[Records from a dataset]
****
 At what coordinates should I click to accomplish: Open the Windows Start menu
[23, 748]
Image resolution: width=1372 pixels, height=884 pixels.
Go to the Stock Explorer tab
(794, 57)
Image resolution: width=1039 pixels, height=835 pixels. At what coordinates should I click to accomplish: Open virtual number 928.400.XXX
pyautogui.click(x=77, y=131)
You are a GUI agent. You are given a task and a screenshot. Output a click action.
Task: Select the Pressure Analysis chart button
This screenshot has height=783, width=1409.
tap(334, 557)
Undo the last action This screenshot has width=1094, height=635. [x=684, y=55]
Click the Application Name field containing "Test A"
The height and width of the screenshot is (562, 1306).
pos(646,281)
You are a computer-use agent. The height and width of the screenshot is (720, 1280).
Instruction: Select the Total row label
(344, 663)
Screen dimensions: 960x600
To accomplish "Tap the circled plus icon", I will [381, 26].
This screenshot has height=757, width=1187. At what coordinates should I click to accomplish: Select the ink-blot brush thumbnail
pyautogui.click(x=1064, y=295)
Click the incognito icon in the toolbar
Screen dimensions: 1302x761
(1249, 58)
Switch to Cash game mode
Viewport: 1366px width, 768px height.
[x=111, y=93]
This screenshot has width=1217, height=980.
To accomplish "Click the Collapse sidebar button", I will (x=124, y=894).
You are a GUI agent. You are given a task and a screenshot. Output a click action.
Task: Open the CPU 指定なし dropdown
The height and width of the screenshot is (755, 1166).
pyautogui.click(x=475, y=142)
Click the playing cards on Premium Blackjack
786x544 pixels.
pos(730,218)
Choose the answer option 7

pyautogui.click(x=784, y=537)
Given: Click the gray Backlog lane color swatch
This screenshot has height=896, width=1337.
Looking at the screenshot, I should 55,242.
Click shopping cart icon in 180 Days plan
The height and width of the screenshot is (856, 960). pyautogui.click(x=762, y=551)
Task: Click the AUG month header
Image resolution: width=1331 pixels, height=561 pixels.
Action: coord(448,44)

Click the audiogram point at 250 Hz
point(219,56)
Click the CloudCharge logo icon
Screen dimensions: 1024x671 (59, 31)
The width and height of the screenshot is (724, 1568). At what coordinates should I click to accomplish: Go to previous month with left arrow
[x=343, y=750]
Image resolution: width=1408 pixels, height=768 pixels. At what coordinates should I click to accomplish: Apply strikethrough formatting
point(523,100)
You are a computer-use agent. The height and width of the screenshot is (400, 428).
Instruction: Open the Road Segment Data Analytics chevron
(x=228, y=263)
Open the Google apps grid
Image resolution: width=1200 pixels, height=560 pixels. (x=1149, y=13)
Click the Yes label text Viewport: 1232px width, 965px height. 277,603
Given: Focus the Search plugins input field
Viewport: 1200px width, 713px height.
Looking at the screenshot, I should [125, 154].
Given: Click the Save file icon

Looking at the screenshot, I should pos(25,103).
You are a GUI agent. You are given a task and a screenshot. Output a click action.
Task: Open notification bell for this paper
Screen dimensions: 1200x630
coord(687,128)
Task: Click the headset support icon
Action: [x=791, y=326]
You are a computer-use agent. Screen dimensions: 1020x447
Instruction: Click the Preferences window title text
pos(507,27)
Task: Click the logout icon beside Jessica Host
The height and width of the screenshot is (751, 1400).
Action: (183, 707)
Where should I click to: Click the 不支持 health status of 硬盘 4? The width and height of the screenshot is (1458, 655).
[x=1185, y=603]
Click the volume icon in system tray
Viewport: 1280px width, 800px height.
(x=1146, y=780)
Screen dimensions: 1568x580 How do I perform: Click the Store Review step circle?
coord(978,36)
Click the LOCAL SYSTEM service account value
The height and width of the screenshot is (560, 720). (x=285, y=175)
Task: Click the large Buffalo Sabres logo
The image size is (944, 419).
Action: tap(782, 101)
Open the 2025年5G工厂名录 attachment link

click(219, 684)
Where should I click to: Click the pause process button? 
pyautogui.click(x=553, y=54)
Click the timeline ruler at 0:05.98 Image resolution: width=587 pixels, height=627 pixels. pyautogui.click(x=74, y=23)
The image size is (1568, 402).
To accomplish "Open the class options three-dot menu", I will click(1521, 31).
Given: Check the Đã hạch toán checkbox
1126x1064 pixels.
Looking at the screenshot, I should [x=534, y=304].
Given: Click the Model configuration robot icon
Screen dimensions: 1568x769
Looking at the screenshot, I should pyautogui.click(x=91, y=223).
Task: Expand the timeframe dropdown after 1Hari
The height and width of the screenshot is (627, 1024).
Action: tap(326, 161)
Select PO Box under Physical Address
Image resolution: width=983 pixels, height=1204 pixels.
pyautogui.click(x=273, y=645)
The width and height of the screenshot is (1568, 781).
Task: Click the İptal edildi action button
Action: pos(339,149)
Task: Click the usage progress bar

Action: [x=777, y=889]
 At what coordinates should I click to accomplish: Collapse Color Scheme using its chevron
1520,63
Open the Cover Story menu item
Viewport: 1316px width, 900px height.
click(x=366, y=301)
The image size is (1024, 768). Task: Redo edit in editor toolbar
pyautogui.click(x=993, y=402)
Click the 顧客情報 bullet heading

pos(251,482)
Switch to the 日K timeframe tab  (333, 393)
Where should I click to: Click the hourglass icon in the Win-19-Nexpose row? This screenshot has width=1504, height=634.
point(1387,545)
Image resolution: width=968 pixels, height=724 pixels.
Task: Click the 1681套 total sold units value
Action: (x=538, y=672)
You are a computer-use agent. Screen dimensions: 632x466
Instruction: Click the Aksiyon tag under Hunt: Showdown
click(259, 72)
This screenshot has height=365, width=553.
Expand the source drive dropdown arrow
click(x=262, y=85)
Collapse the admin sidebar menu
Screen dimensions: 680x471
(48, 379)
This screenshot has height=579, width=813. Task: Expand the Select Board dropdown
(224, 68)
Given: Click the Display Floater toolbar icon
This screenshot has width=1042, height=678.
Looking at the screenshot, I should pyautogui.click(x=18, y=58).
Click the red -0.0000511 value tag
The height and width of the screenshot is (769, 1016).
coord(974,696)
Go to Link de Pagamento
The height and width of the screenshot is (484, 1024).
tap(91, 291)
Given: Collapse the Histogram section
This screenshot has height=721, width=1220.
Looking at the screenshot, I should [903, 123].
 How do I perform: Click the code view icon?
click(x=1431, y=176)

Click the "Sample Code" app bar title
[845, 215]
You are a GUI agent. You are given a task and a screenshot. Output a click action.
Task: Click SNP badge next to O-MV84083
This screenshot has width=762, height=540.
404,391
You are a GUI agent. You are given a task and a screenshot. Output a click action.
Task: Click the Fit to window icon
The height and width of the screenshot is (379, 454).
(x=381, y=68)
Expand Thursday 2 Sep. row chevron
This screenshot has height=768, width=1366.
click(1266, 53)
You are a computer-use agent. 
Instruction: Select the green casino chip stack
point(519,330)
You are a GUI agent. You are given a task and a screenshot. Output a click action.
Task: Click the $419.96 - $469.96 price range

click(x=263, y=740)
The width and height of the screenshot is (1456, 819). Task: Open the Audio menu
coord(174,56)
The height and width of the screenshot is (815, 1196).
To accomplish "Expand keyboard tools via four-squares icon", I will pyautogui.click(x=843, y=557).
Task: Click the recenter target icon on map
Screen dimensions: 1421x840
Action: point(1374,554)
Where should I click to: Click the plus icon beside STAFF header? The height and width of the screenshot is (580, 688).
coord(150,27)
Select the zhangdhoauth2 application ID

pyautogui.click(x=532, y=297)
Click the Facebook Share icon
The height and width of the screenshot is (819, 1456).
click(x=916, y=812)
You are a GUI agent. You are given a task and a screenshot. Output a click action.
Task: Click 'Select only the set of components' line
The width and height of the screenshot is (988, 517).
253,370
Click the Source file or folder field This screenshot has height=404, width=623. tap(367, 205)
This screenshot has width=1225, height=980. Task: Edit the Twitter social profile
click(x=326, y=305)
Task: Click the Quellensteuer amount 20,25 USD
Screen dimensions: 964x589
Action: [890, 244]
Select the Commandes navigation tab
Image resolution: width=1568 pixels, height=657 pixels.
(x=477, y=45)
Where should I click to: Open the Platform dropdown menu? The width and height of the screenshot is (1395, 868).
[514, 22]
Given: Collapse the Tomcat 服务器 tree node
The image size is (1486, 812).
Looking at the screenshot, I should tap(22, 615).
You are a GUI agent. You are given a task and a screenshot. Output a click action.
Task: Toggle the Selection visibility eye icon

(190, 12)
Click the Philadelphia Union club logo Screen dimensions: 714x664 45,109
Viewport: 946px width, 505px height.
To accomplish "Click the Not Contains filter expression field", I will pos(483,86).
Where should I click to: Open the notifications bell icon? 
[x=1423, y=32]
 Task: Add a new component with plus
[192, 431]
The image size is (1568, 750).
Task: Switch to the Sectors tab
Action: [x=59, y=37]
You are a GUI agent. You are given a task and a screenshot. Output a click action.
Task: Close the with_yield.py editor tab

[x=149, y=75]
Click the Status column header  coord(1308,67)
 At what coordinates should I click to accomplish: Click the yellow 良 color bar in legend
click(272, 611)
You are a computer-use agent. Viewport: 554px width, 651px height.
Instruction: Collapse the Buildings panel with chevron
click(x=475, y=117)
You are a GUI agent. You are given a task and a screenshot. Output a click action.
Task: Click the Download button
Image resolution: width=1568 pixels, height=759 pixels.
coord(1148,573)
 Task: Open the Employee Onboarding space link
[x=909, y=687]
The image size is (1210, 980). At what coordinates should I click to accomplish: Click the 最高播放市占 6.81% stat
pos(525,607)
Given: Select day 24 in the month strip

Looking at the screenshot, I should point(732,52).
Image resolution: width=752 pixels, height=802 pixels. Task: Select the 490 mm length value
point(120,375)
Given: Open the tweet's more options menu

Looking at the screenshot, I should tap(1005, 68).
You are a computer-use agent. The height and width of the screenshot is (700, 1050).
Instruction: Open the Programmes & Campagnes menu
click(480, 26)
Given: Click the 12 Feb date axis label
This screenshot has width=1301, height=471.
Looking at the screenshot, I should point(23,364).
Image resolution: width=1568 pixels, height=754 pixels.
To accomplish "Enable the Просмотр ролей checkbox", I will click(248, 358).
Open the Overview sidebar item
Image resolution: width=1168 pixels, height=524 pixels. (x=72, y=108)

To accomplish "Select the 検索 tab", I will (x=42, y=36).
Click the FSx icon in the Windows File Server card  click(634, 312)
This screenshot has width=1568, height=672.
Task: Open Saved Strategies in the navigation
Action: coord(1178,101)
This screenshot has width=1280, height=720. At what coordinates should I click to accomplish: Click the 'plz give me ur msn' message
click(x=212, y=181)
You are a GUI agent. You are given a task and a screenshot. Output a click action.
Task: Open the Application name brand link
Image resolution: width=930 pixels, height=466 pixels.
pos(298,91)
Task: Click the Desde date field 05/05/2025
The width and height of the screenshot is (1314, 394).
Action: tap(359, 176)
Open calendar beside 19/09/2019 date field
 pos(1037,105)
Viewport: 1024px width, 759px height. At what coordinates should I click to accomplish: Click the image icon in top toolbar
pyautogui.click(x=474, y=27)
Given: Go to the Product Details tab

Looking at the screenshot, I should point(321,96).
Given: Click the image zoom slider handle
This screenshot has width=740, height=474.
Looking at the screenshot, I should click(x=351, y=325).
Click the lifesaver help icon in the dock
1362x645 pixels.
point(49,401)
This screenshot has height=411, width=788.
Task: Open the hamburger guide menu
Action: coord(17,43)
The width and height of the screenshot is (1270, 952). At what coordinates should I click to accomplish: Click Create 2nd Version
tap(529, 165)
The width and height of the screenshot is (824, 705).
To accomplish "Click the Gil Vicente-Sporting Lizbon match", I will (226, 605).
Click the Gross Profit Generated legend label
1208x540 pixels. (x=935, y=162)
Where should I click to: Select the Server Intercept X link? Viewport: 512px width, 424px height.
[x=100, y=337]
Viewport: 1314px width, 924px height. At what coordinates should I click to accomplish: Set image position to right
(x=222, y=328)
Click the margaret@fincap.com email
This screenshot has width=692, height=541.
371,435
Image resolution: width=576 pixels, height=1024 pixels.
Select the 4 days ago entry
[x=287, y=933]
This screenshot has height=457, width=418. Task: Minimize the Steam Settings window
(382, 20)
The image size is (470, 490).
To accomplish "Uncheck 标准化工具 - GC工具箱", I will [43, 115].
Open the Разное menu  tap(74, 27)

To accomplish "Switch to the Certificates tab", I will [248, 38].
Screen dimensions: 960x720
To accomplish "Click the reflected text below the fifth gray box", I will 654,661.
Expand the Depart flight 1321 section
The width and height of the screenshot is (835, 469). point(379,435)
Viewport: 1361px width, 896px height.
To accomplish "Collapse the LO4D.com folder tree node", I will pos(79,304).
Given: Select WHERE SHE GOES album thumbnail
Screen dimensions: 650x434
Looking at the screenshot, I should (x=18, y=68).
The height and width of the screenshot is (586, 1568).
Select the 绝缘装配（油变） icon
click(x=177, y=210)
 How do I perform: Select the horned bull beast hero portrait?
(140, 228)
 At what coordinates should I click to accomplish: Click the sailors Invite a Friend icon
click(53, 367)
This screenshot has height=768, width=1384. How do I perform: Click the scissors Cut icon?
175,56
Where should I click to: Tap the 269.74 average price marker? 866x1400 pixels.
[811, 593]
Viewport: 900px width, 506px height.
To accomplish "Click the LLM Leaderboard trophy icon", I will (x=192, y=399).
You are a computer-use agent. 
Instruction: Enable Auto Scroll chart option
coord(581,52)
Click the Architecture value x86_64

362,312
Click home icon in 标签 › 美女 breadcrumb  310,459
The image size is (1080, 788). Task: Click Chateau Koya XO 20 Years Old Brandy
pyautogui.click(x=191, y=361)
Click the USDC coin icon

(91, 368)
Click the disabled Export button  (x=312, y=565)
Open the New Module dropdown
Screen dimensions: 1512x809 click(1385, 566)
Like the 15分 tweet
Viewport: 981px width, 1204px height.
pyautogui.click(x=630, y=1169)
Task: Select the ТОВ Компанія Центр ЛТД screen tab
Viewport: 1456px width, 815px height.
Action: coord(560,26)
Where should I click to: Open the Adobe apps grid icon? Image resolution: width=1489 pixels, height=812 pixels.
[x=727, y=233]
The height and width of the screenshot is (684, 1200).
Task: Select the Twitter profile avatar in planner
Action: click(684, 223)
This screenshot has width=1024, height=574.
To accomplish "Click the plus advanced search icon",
****
Job => Copy out the lines of the records word for word, from the line containing "Switch to the 日K" through the line containing "will pyautogui.click(x=843, y=557).", including both of those lines.

Solution to this problem =>
Switch to the 日K timeframe tab  (333, 393)
Where should I click to: Click the hourglass icon in the Win-19-Nexpose row? This screenshot has width=1504, height=634.
point(1387,545)
Image resolution: width=968 pixels, height=724 pixels.
Task: Click the 1681套 total sold units value
Action: (x=538, y=672)
You are a computer-use agent. Screen dimensions: 632x466
Instruction: Click the Aksiyon tag under Hunt: Showdown
click(259, 72)
This screenshot has height=365, width=553.
Expand the source drive dropdown arrow
click(x=262, y=85)
Collapse the admin sidebar menu
Screen dimensions: 680x471
(48, 379)
This screenshot has height=579, width=813. Task: Expand the Select Board dropdown
(224, 68)
Given: Click the Display Floater toolbar icon
This screenshot has width=1042, height=678.
Looking at the screenshot, I should pyautogui.click(x=18, y=58).
Click the red -0.0000511 value tag
The height and width of the screenshot is (769, 1016).
coord(974,696)
Go to Link de Pagamento
The height and width of the screenshot is (484, 1024).
tap(91, 291)
Given: Collapse the Histogram section
This screenshot has height=721, width=1220.
Looking at the screenshot, I should [903, 123].
 How do I perform: Click the code view icon?
click(x=1431, y=176)

Click the "Sample Code" app bar title
[845, 215]
You are a GUI agent. You are given a task and a screenshot. Output a click action.
Task: Click SNP badge next to O-MV84083
This screenshot has width=762, height=540.
404,391
You are a GUI agent. You are given a task and a screenshot. Output a click action.
Task: Click the Fit to window icon
The height and width of the screenshot is (379, 454).
(x=381, y=68)
Expand Thursday 2 Sep. row chevron
This screenshot has height=768, width=1366.
click(1266, 53)
You are a computer-use agent. 
Instruction: Select the green casino chip stack
point(519,330)
You are a GUI agent. You are given a task and a screenshot. Output a click action.
Task: Click the $419.96 - $469.96 price range

click(x=263, y=740)
The width and height of the screenshot is (1456, 819). Task: Open the Audio menu
coord(174,56)
The height and width of the screenshot is (815, 1196).
To accomplish "Expand keyboard tools via four-squares icon", I will pyautogui.click(x=843, y=557).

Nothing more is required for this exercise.